Zwyciężyła nasza wizja docieplenia domu od zewnątrz z materiałem izolacyjnym za nową elewacją z drewnianej szalówki. To pozwoliło odkryć drewniane ściany o konstrukcji sumikowo-łątkowej, które po solidnym wypiaskowaniu i wysodowaniu nadają charakter wnętrzu. Osadzonym w nich oknom zaprojektowaliśmy białe opaski. Z kolei murowane ściany wewnętrzne pozostawiliśmy białe. Z ich tłem kontrastują stare drewniane drzwi, które udało się oczyścić z farby i przenieść w nowe miejsca. Udało się też zachować, uzupełnić i odnowić podłogę z grubych świerkowych desek. Zestawienie drewniano – białe wykorzystaliśmy w całym domu. Sufity i podsufitki zamontowano z użyciem listew: białych na tle sklejki na poddaszu i drewnianych na tle gipsu na parterze. Wymieniono pokrycie dachu zastępując eternit blachą stalową powlekaną w brytach łączonych na rąbek stojący. Kolorowy detal stanowią opaski wokół okien i stolarka okienna oraz listwy szczytowe, elementy konstrukcji werandy i daszku nad wejściem: stalowe zastrzały.
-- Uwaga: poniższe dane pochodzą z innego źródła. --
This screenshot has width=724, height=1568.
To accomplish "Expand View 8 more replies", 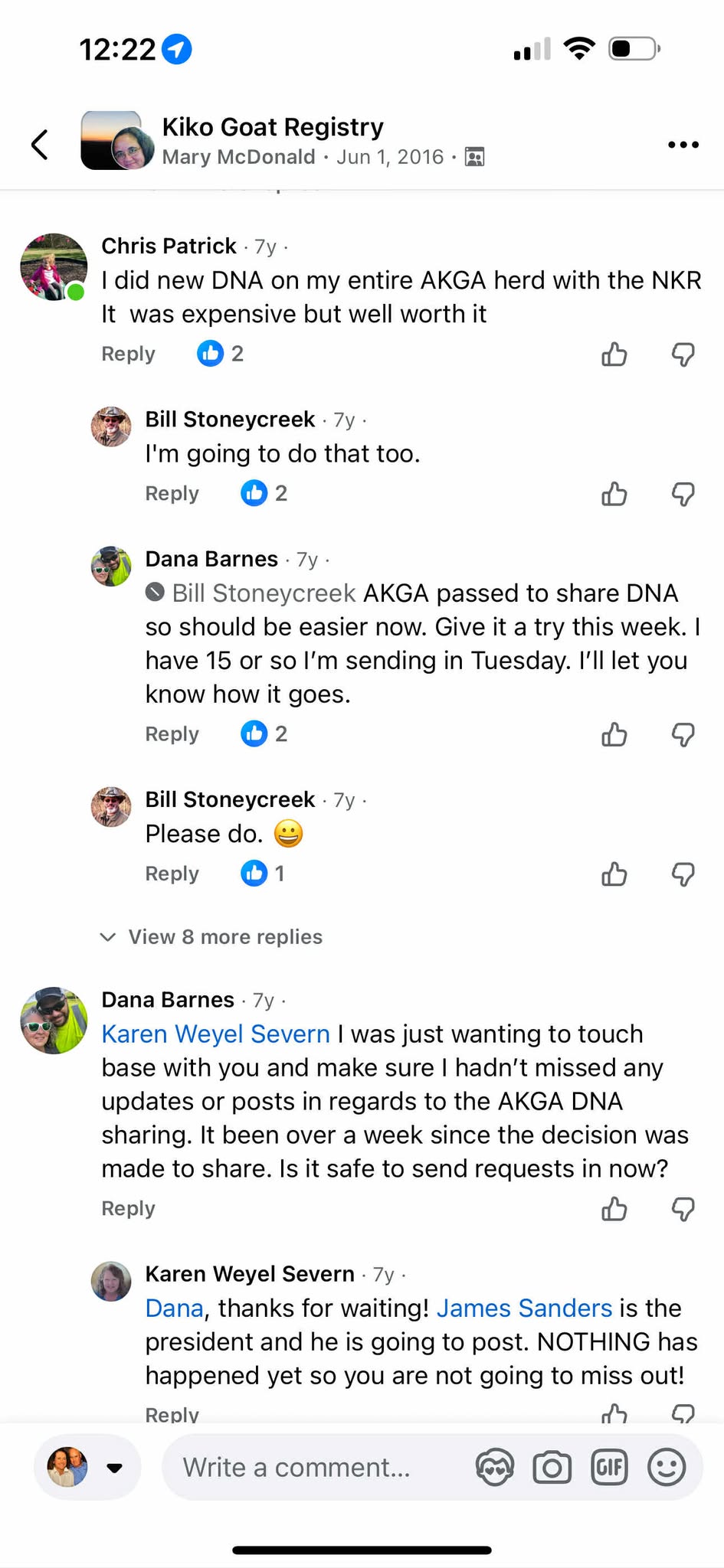I will (x=224, y=936).
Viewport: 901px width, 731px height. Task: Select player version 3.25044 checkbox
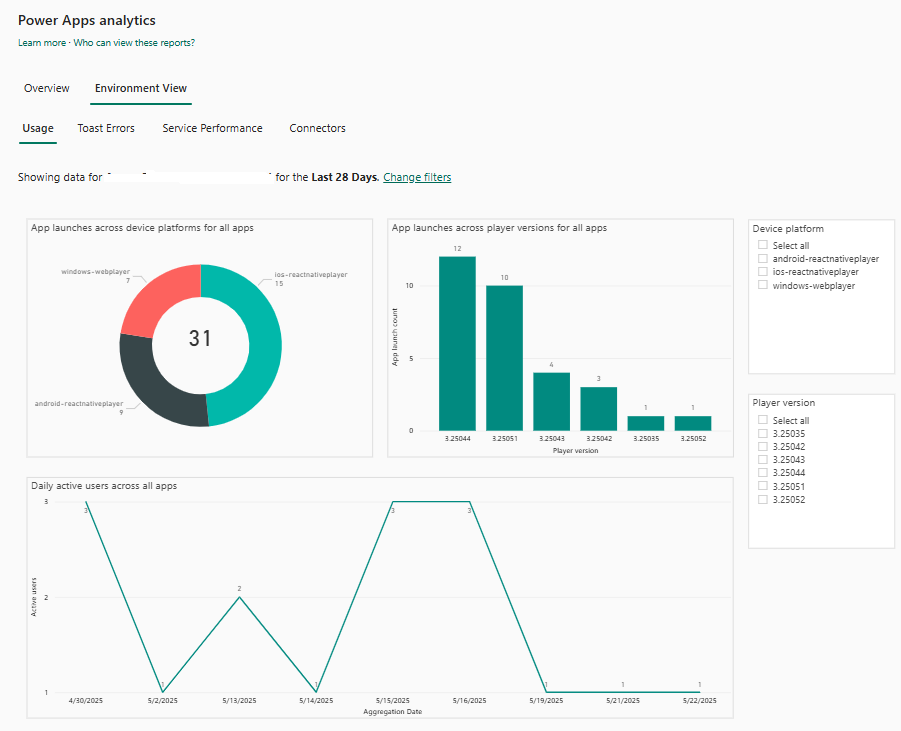(763, 473)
Nową łazienkę na parterze uzupełniliśmy oddzielną toaletą w sieni. Salon połączyliśmy z kuchnią pozostawiając ciąg kuchenny w dawnej lokalizacji z widokiem na ogród. Stare piece nie nadawały się do uratowania, dlatego w salonie pojawił się ich młodszy krewniak: nowoczesny kominek z systemem dystrybucji gorącego powietrza w obudowie z jasnych kafli ceramicznych.
Ten projekt pozwolił nam zrealizować strategię projektową, z którą wiążemy nadzieje na przyszłość: wykorzystanie do maksimum potencjału istniejących zasobów i tworzenie nowej jakości w oparciu o inspirację tradycyjnymi rozwiązaniami.
„Wszystko musi się zmienić, żeby wszystko pozostało tak samo”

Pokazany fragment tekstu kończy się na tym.